In 1976, my father died. I was 19 and the first-born of his two daughters. Dad left us a little business in Chinatown and Mom didn’t know how to run it. So I decided to major in accounting and transfer to Baruch College, the city university’s business school (where I collected more A’s, B’s, C’s and D’s).
These family responsibilities made a mess of my last CCNY semester; I failed every single class. It led to a meeting in this building with a gray-haired, balding administrator; all I remember about him was that he had a Jewish surname.
I can’t recall if I cried to make him feel sorry for me. But I can still see him sitting there, thinking. Then he picked up his pen, crossed out all the F’s and changed them to D’s. “I hope I won’t regret this,” he said.

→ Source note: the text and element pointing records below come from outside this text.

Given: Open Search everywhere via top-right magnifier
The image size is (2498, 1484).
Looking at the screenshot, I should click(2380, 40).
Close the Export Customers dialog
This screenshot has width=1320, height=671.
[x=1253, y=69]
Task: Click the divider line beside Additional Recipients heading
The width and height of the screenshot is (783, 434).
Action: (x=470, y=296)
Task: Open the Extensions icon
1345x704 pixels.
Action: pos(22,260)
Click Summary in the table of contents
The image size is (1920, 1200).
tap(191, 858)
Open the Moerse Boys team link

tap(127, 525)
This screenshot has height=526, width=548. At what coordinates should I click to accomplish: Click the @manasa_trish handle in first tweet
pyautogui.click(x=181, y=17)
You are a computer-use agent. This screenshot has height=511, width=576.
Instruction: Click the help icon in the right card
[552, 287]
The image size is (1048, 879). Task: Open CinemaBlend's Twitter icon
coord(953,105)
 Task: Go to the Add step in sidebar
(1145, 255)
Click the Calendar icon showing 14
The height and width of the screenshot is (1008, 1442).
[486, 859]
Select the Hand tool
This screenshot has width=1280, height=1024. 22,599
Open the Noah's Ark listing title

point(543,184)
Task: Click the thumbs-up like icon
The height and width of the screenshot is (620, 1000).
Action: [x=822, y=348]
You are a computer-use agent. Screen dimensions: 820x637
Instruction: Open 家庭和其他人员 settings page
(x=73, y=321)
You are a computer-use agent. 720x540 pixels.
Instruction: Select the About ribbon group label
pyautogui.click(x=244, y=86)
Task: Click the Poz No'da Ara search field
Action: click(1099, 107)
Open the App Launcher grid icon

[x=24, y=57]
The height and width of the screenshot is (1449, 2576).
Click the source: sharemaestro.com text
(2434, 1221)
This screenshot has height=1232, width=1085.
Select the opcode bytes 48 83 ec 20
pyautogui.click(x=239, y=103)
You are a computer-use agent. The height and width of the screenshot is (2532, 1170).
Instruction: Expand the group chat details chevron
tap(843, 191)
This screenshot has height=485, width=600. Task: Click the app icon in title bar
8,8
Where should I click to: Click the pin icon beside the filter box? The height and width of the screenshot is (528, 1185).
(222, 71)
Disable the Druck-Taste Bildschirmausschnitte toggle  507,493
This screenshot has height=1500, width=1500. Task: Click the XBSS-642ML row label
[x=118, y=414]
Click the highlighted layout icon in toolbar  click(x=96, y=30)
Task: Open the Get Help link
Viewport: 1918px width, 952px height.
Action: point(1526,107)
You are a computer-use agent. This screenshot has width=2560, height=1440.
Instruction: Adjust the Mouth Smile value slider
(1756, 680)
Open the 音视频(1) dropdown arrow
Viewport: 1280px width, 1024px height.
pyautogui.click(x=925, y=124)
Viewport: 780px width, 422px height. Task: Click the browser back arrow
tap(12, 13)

The impact: As a teacher, I totally relate to his struggle to do the right thing by a troubled student. I wish I could’ve let him know that I turned out pretty good and that he had taught me to trust my instincts.
Well, that’s the college tour. I am left feeling more positive about my on-going daddy issues too. It’s also comforting to know that even though my own father was difficult, I found two adult male figures to guide me in critical moments. That was another youthful dream — I craved fatherly kindness and gentle advice.
Hope in a young person is such a precious thing. It has the power to survive.
I don’t think it’s ever too late to recover a dream and find yourself. So pay attention! Because one day, you might get what you wanted after all. xoxoxo.